___ Extracted records ___

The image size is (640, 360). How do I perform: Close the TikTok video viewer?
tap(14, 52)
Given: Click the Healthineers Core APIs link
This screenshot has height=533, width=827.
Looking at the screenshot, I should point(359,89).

___

■ Exercise directions: Word for word, write out the entries above again.

■ Final answer:
The image size is (640, 360). How do I perform: Close the TikTok video viewer?
tap(14, 52)
Given: Click the Healthineers Core APIs link
This screenshot has height=533, width=827.
Looking at the screenshot, I should point(359,89).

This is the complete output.